Earlier this year, UN inspectors reported that Iran had enriched uranium nearly to weapons-grade levels, which is a big reason this international drama has made more headlines recently.
The Future
Months after the UN discover, in March of 2023, Iran committed to increase its cooperation with the IAEA. It appears that Iran will continue to hedge at the nuclear threshold, having the capacity and the know-how to build nuclear weapons, but not quite putting the two together. This positioning is its own kind of deterrence, and, as you can tell from the stipulations in the JCPOA, potentially a powerful bargaining chip.
This June, Washington made some progress on an informal deal with Tehran, although it remains to be seen if this will move forward into practice. This “purported agreement” would include commitments from Iran to avoid approaching 90% HEU, refrain from expanding stockpiles or installing more centrifuges, continue cooperating with the IAEA, and release three U.S. citizens currently detained in Iran on espionage charges. In return, the United States would release frozen Iranian funds, including payments owed to Iran from South Korea and Iraq nearing $10 billion, and release four Iranian citizens.
Still, it seems that most European experts agree returning to something more like the original JCPOA is the only sustainable way to ensure nonproliferation in Iran. The EU is heavily invested in negotiations with Iran, including reestablishing the JCPOA and limiting or eliminating weapons sales to Russia.

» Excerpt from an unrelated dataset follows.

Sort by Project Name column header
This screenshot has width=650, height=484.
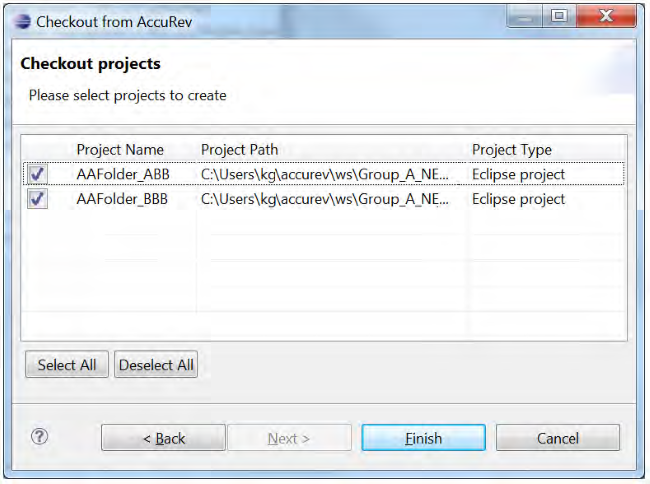click(x=120, y=150)
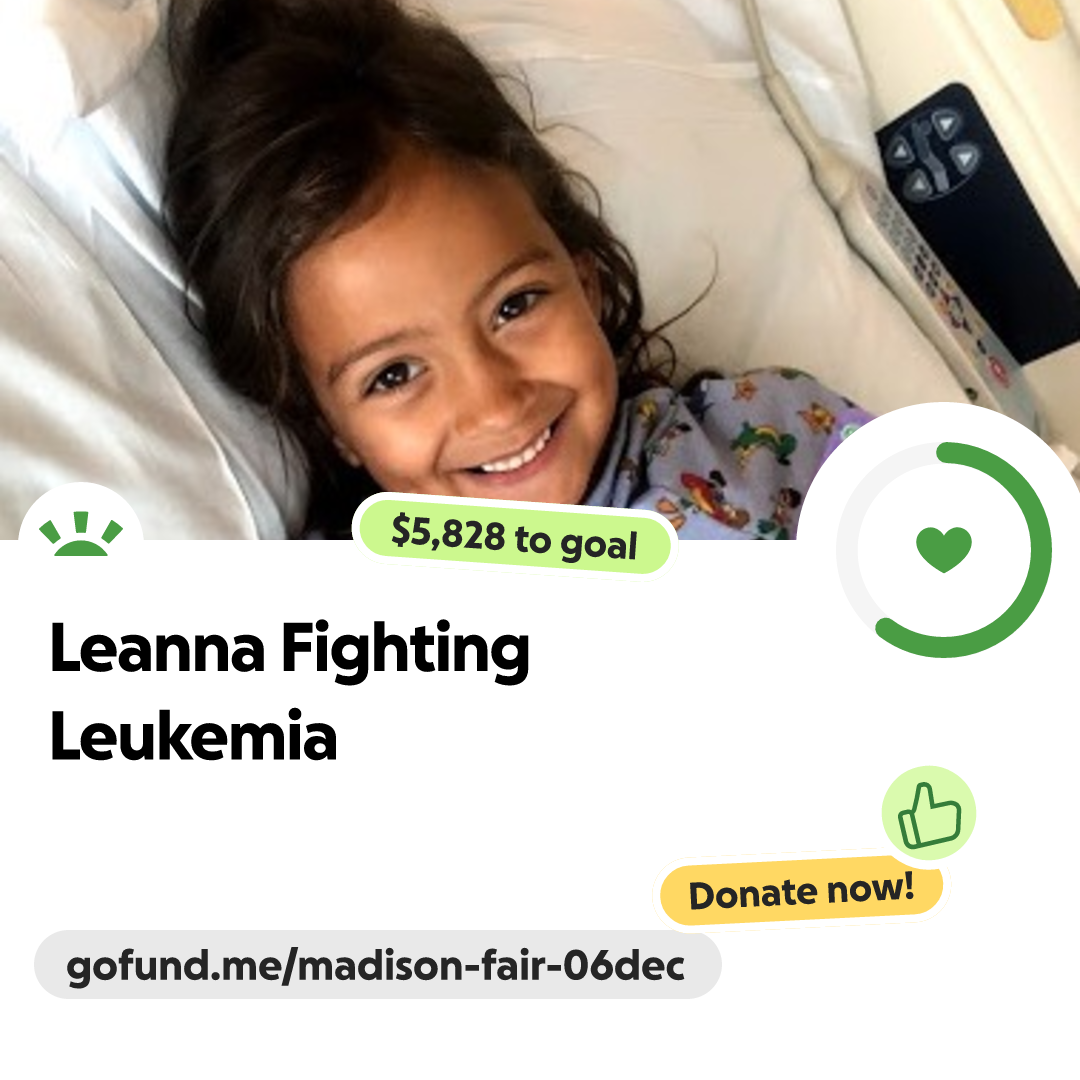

In developing future international deals, all I can recommend is that certain parties should probably stop assassinating high-ranking officials of other parties involved in the deal. My estimation is that this would greatly improve international stability and the average outlook for nuclear nonproliferation deals.
The P5+1: five permanent members of the UN Security Council, plus Germany.
Something the United States absolutely cannot allow.
As you might expect, sanction relief without lifting restrictions on financial transactions mostly benefited the upper classes, and has not actually been reflected in meaningful improvements to the average household budget.